Investors are attracted by Southeast Asia’s solid economic outlook – growth is expected to average 5% in 2017-18 – rising incomes and market integration under the Asean Economic Community, a regional free trade pact.
“We have seen steady growth momentum over the past 10 years and we forecast that between now and 2022 the ready-to-drink market will almost double,” Iain McLaughlin, president of Coca-Cola’s Asean Business Unit, said in feedback to AmCham’s survey.
Reflecting Asean’s surging demand, suppliers of consumer goods, information technology, financial services and infrastructure are among the most optimistic of the foreign investors and traders.
At the same time, there is an undercurrent of dissatisfaction with the slow pace of structural reform, with some respondents warning a lack of change could prevent Asean from reaching its maximum economic potential.
Nearly two-thirds of European firms complained that non-tariff barriers were hampering supply chain efficiency and 55% thought they were disadvantaged by the lack of a free trade agreement between the EU and Asean. Support for an FTA has risen to 88% among European companies, up from 66% of those surveyed in 2016.
US businesses also want their government to negotiate bilateral FTAs with Asean now that Washington has quit the Trans-Pacific Partnership, and most want the TPP to proceed even without US involvement. Vietnam, Indonesia and Thailand were cited as the most attractive partners for pursuing bilateral agreements.
The investment environment has generally improved in the Philippines (77% of respondents), Vietnam (72%) and Myanmar (70%), according to the AmCham survey, while Malaysia (23%), Thailand (22%), and Brunei (16%) have not done quite as well.
Companies involved in the software, information technology and telecommunications sectors have seen the biggest improvement, while those in the healthcare industry reported the least change.
American investors’ main beef is corruption, with 62% saying it should be a priority area for reform. Improved transparency (57%), good governance (56%), removing non-tariff trade barriers (48%) and responsive regulatory regimes (44%) are other issues.
Southeast Asia mostly ranked poorly in the World Bank’s 2017 Ease of Doing Business survey, with only Singapore (2), Malaysia (23) and Thailand (50) ranked among the top 50 of 190 assessed nations. Brunei (72), Vietnam (82), Indonesia (91), the Philippines (99), Cambodia (131), Laos (139) and Myanmar (170) all trailed.
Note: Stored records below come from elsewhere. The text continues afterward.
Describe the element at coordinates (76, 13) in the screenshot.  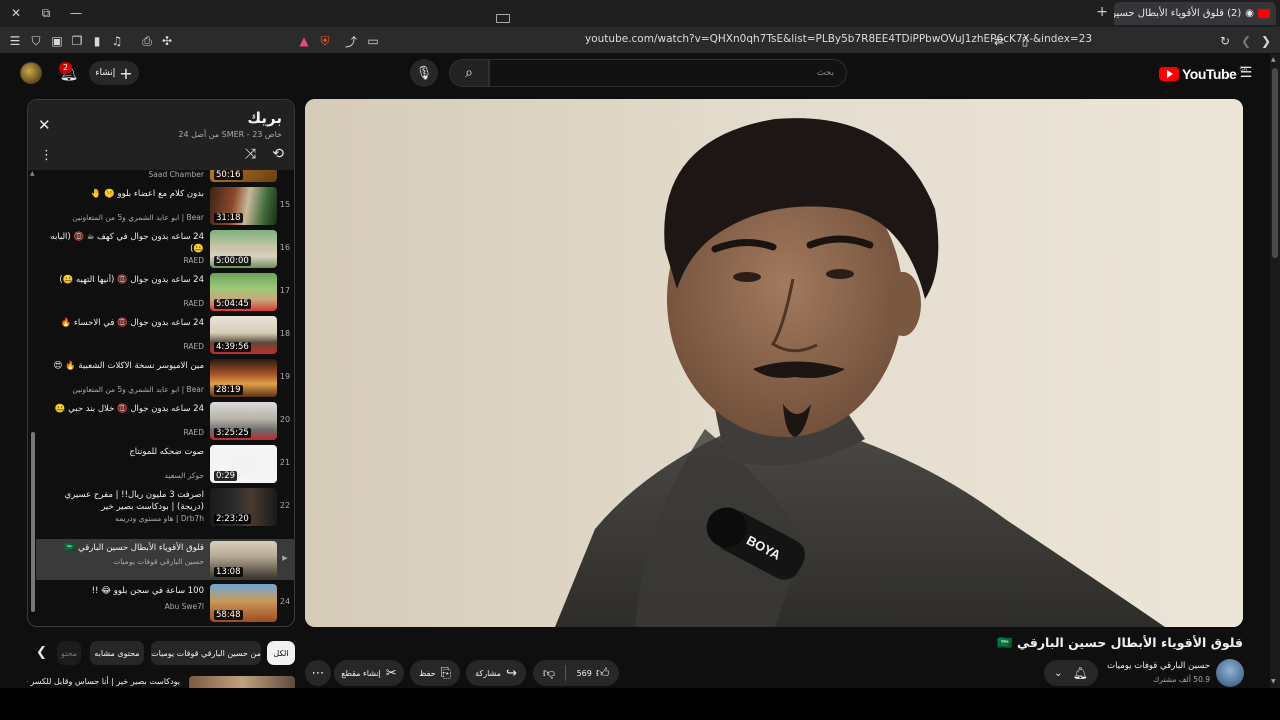
I see `window-minimize-icon: —` at that location.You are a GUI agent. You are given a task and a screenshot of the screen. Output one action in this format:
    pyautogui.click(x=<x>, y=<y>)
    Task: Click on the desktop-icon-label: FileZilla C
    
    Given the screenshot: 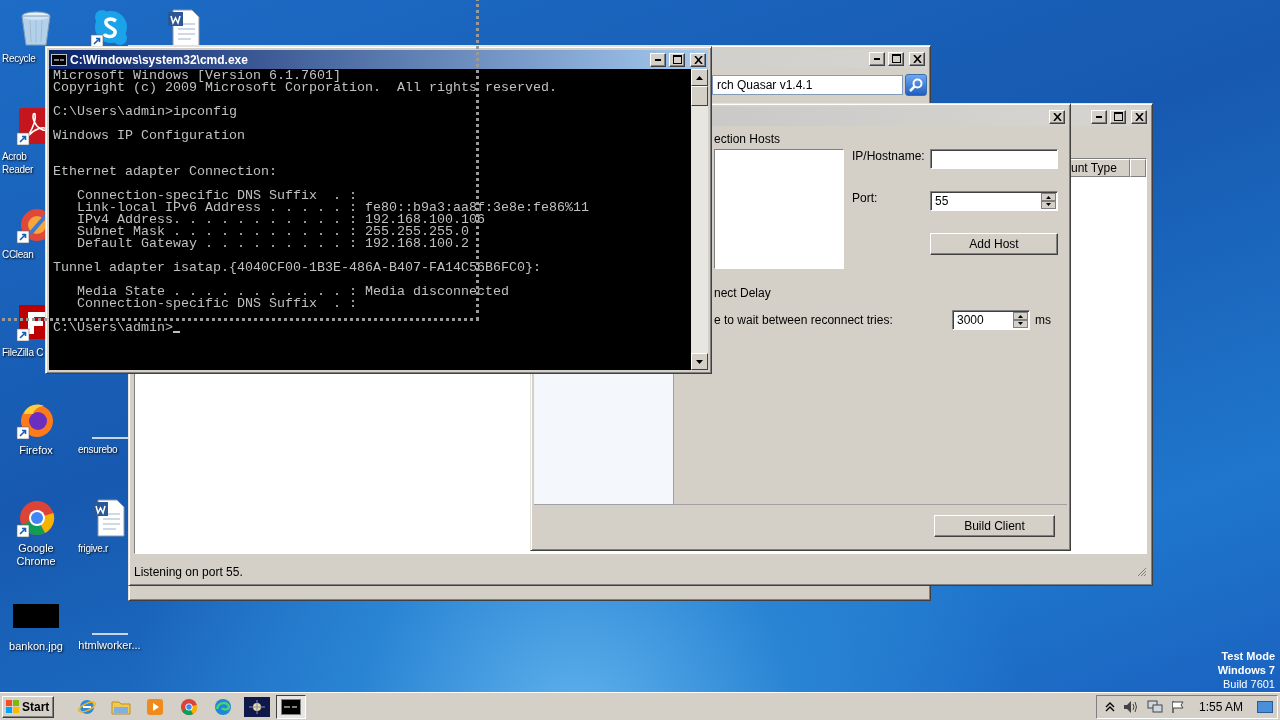 What is the action you would take?
    pyautogui.click(x=22, y=352)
It was a similar story in Transparency International’s annual corruption index, which surveyed 176 countries and territories. Singapore (7) again did the best, followed by Brunei (41), Malaysia (55), Indonesia (90), Thailand and the Philippines (101), Vietnam (113), Laos (123), Myanmar (136) and Cambodia (156).
The 2016 scores of Singapore, Malaysia, Thailand and the Philippines all declined, largely due to domestic political issues; Indonesia, Vietnam, Laos and Myanmar improved, while Cambodia’s score was the same. Brunei was not assessed in 2015.